Given passage:

####################

These little scrappers should be called spear trees! In this very short video, we discover how the side thorns shoot out to become the branches for the tree! Just wondrous! Remember, where the baby trees are, the mama and papa trees will be in the vicinity. The Latin name of English Hawthorn is Cragaegus monogyna.
Now is the time to collect the hawthorn leaves and offer them to our Blessed Mother on the Monday after August 15, so that they will heal us from the disease with a burning fire; see prophecy at the end of this post.
Hawthorn grows as a tree or as a bush. Craetagus monogyna (English hawthorn) is the leaf we want for the medicinal tea, but be careful, because there are many other hawthorne trees that you can find throughout North America and the world, and the leaves are usually tooth-like (think of a saw for cutting wood).
The key thing to look for is thorns growing out of branches.
IMPORTANT: If you are purchasing this medicinal hawthorn tree, remember that it is a deciduous tree, which means it will lose its leaves in the autumn. Remember, evergreen leaves tend to be poisonous (ex: rhododendrons).

####################

Work to complete:
Reproduce the passage on English hawthorn in full, word for word.

(Source records)
####################

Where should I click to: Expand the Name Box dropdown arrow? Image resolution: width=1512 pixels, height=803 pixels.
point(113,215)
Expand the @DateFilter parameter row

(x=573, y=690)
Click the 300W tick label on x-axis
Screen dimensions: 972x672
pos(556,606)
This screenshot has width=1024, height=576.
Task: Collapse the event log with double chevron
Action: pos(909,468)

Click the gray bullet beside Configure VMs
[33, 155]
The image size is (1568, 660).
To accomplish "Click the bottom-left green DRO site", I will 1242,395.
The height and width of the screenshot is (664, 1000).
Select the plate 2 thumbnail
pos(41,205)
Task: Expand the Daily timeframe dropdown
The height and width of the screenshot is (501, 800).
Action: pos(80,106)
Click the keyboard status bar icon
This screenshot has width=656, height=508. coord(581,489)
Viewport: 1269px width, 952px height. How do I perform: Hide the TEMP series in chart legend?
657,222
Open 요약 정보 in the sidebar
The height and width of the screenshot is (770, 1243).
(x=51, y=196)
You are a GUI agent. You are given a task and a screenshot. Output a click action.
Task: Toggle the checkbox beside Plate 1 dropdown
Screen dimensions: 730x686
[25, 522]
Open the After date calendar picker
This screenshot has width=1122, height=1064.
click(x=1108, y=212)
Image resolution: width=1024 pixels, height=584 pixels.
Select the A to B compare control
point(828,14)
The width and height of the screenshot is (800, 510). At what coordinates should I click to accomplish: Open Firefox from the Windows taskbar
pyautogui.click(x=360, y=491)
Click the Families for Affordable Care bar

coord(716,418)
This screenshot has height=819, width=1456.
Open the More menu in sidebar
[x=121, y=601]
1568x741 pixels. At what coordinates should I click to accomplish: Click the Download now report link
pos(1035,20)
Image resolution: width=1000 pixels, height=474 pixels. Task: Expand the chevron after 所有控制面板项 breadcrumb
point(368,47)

####################

Response:
These little scrappers should be called spear trees! In this very short video, we discover how the side thorns shoot out to become the branches for the tree! Just wondrous! Remember, where the baby trees are, the mama and papa trees will be in the vicinity. The Latin name of English Hawthorn is Cragaegus monogyna.
Now is the time to collect the hawthorn leaves and offer them to our Blessed Mother on the Monday after August 15, so that they will heal us from the disease with a burning fire; see prophecy at the end of this post.
Hawthorn grows as a tree or as a bush. Craetagus monogyna (English hawthorn) is the leaf we want for the medicinal tea, but be careful, because there are many other hawthorne trees that you can find throughout North America and the world, and the leaves are usually tooth-like (think of a saw for cutting wood).
The key thing to look for is thorns growing out of branches.
IMPORTANT: If you are purchasing this medicinal hawthorn tree, remember that it is a deciduous tree, which means it will lose its leaves in the autumn. Remember, evergreen leaves tend to be poisonous (ex: rhododendrons).